How Can We Reduce Single Use Plastic in Ledbury?

Ledbury may not be on the coast, but it does have fantastic countryside which suffers from plastic waste in our parks, on the hills and country lanes.

We live in a disposable society, but that doesn’t mean that we should continue to use single use plastics that take several hundred to thousands of years to decompose Vs biodegradable bags or corn-starch take away containers that can take between 3 and 6 months decompose.

Food takes up one of the greatest uses of single use plastics, from water and coffee containers to your favourite take away.

Plastic pollution has sadly become synonymous with all of our favourite coastal and non-coastal outdoor activities – from surfing to walking, beach holidays to wildlife watching – it is simply an expected part of our experience. But one that we should not, and do not, accept.

Quote by Surfers Against Sewage

The move away from single use plastics is rising up the national and local agenda, with more people asking how they can make a difference.

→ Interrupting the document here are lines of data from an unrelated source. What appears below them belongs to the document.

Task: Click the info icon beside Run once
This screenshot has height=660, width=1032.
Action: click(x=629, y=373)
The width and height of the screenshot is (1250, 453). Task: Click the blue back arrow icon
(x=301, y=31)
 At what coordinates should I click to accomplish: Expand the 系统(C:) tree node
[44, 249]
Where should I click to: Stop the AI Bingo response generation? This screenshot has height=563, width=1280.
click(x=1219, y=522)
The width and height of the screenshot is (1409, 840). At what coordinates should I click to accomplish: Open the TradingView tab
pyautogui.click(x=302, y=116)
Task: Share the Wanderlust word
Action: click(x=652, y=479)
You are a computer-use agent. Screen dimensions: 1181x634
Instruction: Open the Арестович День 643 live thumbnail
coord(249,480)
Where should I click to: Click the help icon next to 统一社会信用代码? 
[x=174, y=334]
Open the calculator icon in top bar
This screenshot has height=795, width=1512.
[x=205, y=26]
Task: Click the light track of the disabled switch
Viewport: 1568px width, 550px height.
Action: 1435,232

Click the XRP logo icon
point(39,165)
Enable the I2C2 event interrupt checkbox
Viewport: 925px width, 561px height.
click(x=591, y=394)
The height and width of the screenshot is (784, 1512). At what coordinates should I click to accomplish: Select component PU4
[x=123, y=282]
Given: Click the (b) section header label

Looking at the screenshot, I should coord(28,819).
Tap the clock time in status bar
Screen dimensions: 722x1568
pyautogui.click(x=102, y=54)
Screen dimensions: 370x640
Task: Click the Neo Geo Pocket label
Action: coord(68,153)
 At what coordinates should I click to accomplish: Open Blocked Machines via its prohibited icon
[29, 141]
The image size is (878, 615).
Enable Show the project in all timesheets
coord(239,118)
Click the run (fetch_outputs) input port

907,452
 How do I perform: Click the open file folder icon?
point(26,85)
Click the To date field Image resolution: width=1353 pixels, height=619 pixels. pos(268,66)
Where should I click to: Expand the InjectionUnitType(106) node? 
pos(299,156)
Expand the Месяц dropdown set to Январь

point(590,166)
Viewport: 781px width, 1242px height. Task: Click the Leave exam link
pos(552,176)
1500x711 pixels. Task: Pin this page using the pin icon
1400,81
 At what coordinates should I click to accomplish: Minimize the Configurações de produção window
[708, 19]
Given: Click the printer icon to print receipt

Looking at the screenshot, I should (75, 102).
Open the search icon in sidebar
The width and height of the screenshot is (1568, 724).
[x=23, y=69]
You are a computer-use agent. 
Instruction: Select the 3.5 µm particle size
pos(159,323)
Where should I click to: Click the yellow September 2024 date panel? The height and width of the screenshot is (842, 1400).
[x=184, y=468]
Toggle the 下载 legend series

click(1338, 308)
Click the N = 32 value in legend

People say even if I change what impact will I make? The saying goes “every little helps”, which it does, but more sustained activity by many, consumers and retailers alike has a greater impact.

How do we try to make our beautiful part of the country become a plastic-free zone, at the same time reducing the levels of plastics we put into our oceans?

In Ledbury there are already some retailers that are using bio degradable packaging, including bags, napkins, boxes and hot drink containers. One of those is Caroline Handley, of Handley Organics who is a strong advocate of all things green.

She says, “as an organic grower and retailer we have to comply with the Soil Association’s standards for all of our packaging, from our paper bags to the bio degradable carrier bags, but it does mean we are confident that we are doing our bit to put less waste into the ocean. At Handley’s we are always looking at how we can use bio degradable products, as well as selling products that do not have a long term detrimental impact on the environment, such as dish cloths that can be used over 1700 times”.

Caroline acknowledges that the cost of using recyclable/bio degradable packaging comes at a price but says, “buying in bulk does help save costs. If Ledbury could set up a ‘hub’ where a range of bio-degradable packaging or food related products could be stored, local food retailers could draw down from this large bulk bought store, reducing the cost of these products for all of us. This could apply to retailers who are non-food providers i.e. Carrier Bags, Paper Bags”.

Establishing such a hub could make a significant step forward to making Ledbury a plastic free town.

Is there any interest from retailers and consumers to join in?

There are many other ways to reduce the use of single use plastics – what would you want to see done?

Tell us what you think.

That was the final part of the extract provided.